Un
palafrén blanco me recogió sexi y anochada, esperando levantarme al altillo del
orgasmo de su alfanje.
Tenía
el abdomen trabajado con fuerza. Robusto y vigoroso, sin vestiduras fue la
talla de mis extramuros dilatados.
El recorrido adentro de su corcel
blanco fue con agnosía, provocado de las manos dúctiles, escudriñando en lo
profundo de la ropa.
Arribamos al ático de su poder y esa
cabalgadura de músculos cortó los cierres de mi vestido y atravesó mi ánfora de
belleza.
Con
arrebato mis fauces sintieron el sabor y con adarve las comisuras chocaron en
mi garganta hasta no aguantar.
Un candil iluminaba el placer, interpelación
del sexo al tremolar mi cintura y mis piernas para expulsar pavesas.

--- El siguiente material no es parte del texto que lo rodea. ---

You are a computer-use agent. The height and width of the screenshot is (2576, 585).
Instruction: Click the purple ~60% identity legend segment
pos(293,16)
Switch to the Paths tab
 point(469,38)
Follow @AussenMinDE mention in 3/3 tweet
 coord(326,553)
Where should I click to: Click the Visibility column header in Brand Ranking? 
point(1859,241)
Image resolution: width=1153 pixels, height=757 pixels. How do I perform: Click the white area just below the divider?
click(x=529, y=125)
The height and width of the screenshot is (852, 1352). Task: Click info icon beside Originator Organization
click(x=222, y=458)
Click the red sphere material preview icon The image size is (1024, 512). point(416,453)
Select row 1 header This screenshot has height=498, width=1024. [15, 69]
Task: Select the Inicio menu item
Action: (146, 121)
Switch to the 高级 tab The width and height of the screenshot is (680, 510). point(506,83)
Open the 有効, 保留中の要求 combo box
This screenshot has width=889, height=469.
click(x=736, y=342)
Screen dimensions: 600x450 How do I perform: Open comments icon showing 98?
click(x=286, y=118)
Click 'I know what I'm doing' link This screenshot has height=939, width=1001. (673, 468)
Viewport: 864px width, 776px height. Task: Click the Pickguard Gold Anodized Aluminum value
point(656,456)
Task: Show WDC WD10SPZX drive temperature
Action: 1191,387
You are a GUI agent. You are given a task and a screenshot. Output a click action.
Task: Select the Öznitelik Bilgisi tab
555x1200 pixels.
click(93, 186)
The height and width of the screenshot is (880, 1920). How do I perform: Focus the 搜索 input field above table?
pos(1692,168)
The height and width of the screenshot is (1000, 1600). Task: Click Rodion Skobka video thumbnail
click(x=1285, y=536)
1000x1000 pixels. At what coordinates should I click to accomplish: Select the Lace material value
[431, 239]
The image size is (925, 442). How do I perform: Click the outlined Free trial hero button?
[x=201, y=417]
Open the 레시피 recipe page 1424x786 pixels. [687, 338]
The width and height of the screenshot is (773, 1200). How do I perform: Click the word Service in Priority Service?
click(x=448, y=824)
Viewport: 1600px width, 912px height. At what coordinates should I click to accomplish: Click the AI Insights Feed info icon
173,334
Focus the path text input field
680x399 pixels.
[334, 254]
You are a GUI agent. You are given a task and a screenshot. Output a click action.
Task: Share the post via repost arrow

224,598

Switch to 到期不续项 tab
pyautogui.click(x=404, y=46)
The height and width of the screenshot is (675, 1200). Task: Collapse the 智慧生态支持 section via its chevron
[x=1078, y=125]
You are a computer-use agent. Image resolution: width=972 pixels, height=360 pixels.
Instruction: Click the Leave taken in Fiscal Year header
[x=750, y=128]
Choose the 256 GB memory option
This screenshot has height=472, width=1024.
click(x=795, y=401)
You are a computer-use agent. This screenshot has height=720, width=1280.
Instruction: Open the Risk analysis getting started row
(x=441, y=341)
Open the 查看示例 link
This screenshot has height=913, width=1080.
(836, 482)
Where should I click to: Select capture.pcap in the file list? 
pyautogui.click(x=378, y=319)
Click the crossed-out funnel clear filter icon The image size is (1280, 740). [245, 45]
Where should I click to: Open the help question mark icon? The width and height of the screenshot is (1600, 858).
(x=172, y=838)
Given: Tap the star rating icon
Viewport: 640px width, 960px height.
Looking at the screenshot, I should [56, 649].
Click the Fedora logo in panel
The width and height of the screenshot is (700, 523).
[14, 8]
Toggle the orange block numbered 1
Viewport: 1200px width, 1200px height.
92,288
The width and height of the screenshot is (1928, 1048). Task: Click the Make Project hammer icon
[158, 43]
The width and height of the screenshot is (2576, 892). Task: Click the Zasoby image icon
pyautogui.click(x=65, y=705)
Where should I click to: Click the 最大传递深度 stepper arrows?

Caballo de la pasión sin dar amor
sin dar el alma, me tenía rutilante sobre su sable, dándolo corcheas de satisfacción.
Trote feraz, saltos de dureza,
cabriolas de excitación; yo liberaba mi perfume de deseo para ser recapitulada.
Y antes que un cuento de hadas se
dibuje y el sol aparezca, esta doncella descendió de su montadura para escapar
del sudor libidinoso.
Después de haber galopeado en fruición,
el palafrén siempre me busca en el mismo sendero de mis muslos.
Y las mil y una noches se han hecho
realidad, monto en su torso hacia el mismo atrio donde habita la lujuria.
En
cada luna corre el amor, impulsado por la vehemencia de un jaco atlético y una
voluptuosa dama con las pieles desnudas.